Soy Ginger Plant-Based Protein Bowls
Protein that tastes like meat (without the meat)
Craving all the tantalizing flavors and textures of a rice bowl—minus the meat? Look no further. This version stars ground plant-based protein, which we crisp up in a hot pan for caramelized edges, then simmer with ginger, garlic, and scallions and a bounty of sweet soy and chili sauce. It’s all piled over cilantro-lime rice with pickled cucumber and carrot ribbons and crunchy candied peanuts. Now, who really needs the meat when you’ve got all that?
Produced in a facility that processes eggs, milk, fish, peanuts, sesame, shellfish, soy, tree nuts, and wheat.
Ground Plant-Based Protein
(Contains Soy, Tree Nuts, Wheat)
Rice Wine Vinegar
Sweet Thai Chili Sauce
Sweet Soy Glaze
(Contains Soy, Wheat)
Not included in your delivery
• Wash and dry all produce. • In a small pot, combine rice, 1¼ cups water (2¼ cups for 4 servings), and a pinch of salt. Bring to a boil, then cover and reduce to a low simmer. Cook until rice is tender, 15-18 minutes. • Keep covered off heat until ready to serve.
• Meanwhile, trim and peel carrot; using a peeler, shave carrot lengthwise into ribbons, rotating as you go, until you get to the core. Discard core. Trim ends from cucumber; using a peeler, shave cucumber lengthwise into ribbons, rotating as you go, until you get to the seedy core. Discard core. Peel and mince or grate ginger. Peel and mince garlic. Trim and thinly slice scallions. Finely chop cilantro.
• In a medium microwave-safe bowl, combine carrot ribbons, cucumber ribbons, half the vinegar, ¼ tsp sugar (½ tsp for 4 servings), and a pinch of salt. Microwave for 30 seconds. Set aside to pickle, stirring occasionally, until ready to serve. • In a small bowl, combine chili sauce, sweet soy glaze, remaining vinegar, and 2 TBSP water (¼ cup for 4).
• Heat a large, dry pan over medium-high heat. Add peanuts, 1 tsp sugar (2 tsp for 4 servings), and 2 TBSP water.
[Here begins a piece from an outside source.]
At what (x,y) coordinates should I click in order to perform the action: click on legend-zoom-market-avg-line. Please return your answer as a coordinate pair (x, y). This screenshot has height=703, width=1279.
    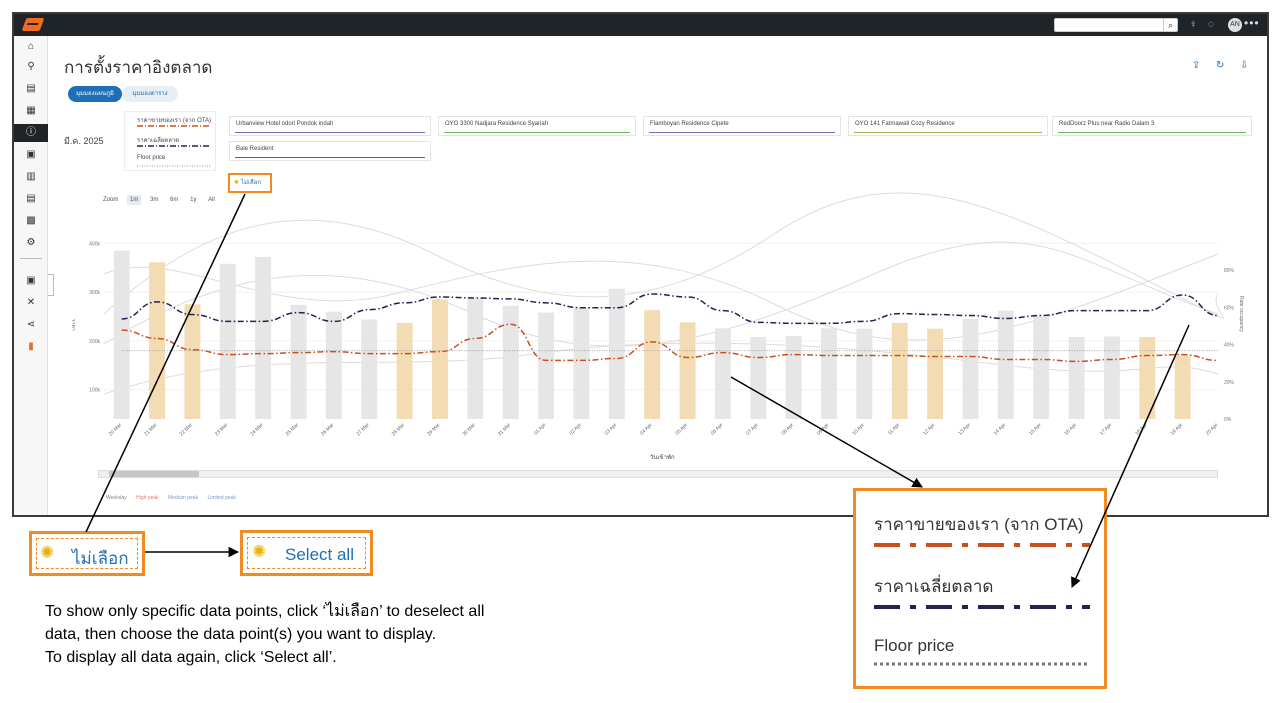
    Looking at the image, I should click on (982, 607).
Cook, stirring often, until water has evaporated and peanuts are coated and lightly toasted, 3-5 minutes. • Turn off heat; transfer peanuts to a second small bowl. Wipe out pan.
• Heat a drizzle of oil in pan used for peanuts over medium-high heat. Add half the plant-based protein* (all for 4 servings). Using a spatula, press into an even layer; cook, without stirring, until browned on bottom, 4-5 minutes. • Break up protein into pieces. Add ginger, garlic, and scallions; cook, stirring, until fragrant, 1-2 minutes. • Turn off heat, then stir in sauce. Stir until thoroughly combined, 30-60 seconds. Season with salt and pepper to taste.
• Fluff rice with a fork; stir in half the cilantro and 1 TBSP butter (2 TBSP for 4 servings). Season with salt to taste. • Divide rice between bowls. Add plantbased protein on one side and pickled carrot and cucumber ribbons on opposite side. Top with candied peanuts and remaining cilantro. Serve.